### AVAILABLE RECORDS

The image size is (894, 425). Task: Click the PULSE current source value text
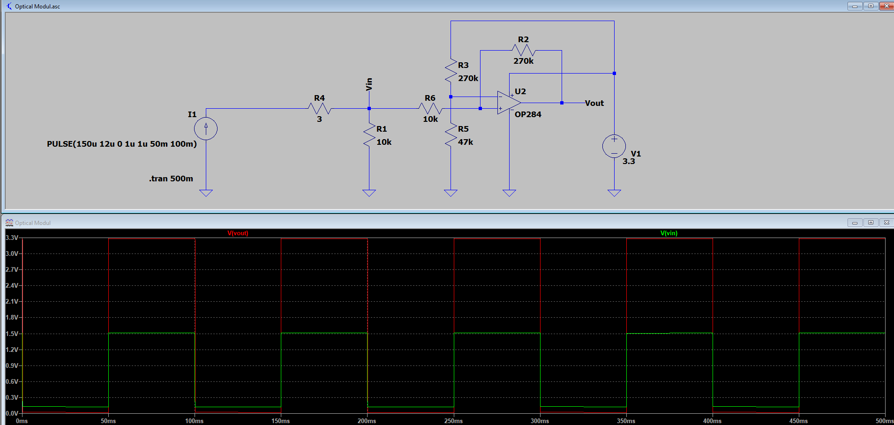(x=122, y=144)
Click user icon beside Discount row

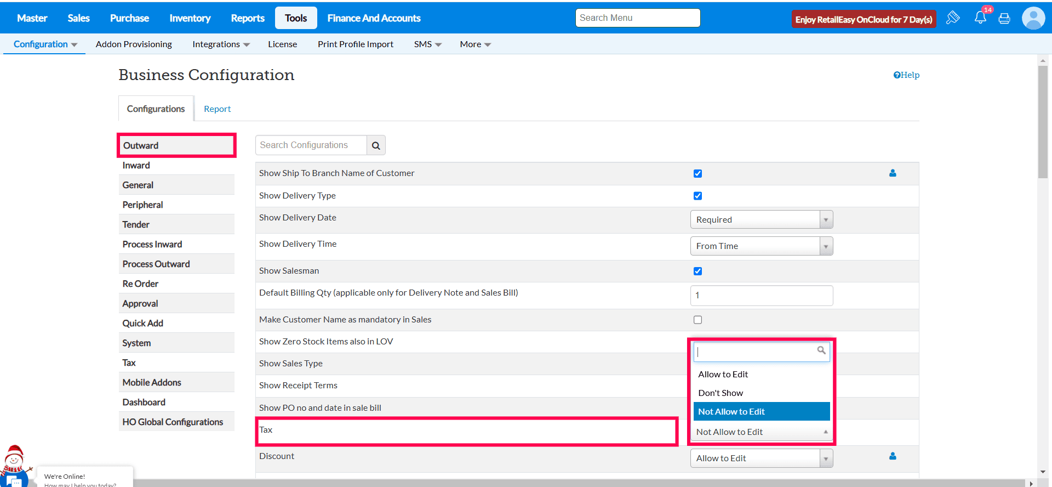coord(893,456)
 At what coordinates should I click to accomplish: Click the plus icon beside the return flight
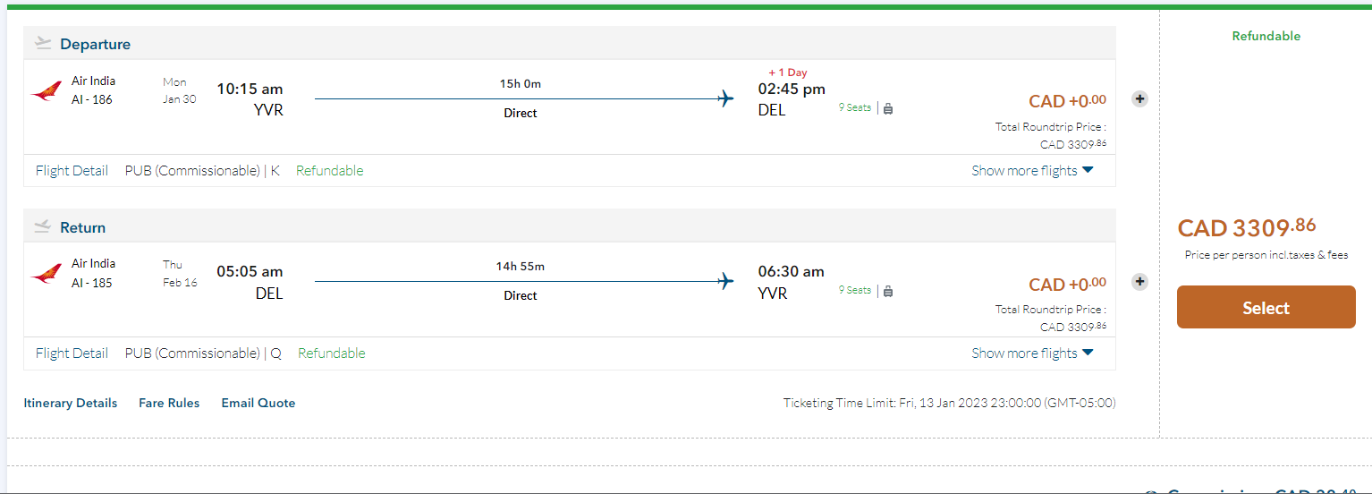1139,282
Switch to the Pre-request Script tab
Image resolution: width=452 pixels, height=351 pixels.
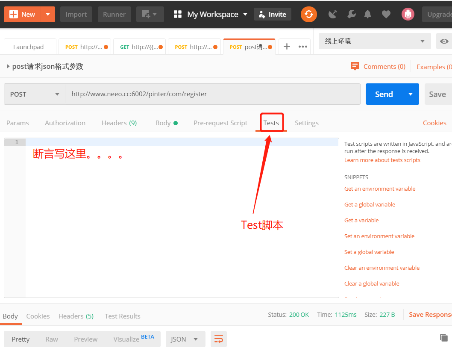tap(220, 123)
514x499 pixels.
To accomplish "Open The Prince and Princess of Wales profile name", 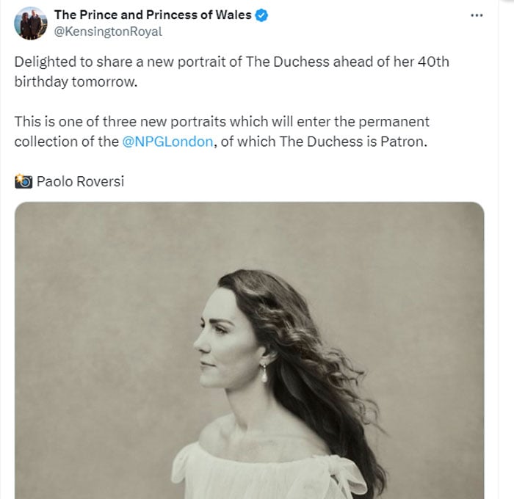I will [153, 15].

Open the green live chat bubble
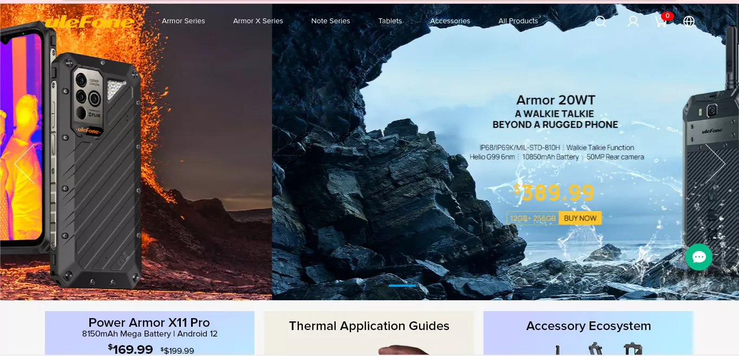click(699, 257)
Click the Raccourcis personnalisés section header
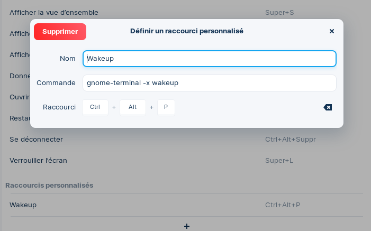Screen dimensions: 371x231 [x=49, y=186]
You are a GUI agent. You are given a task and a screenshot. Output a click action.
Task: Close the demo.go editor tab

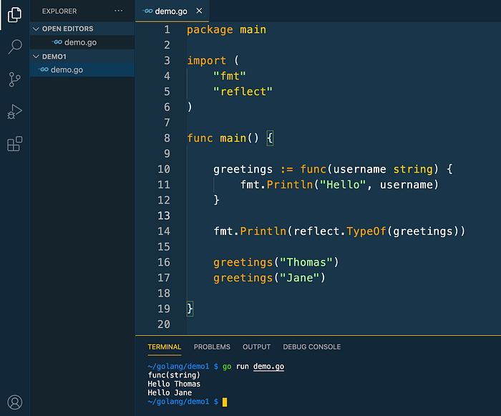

### SHORT PROBLEM
Pull out each line of the records that includes the word "beside". Only matches with the same capitalization count.

### FULL SOLUTION
Click user icon beside Discount row
 At what coordinates should I click to accomplish: Click the plus icon beside the return flight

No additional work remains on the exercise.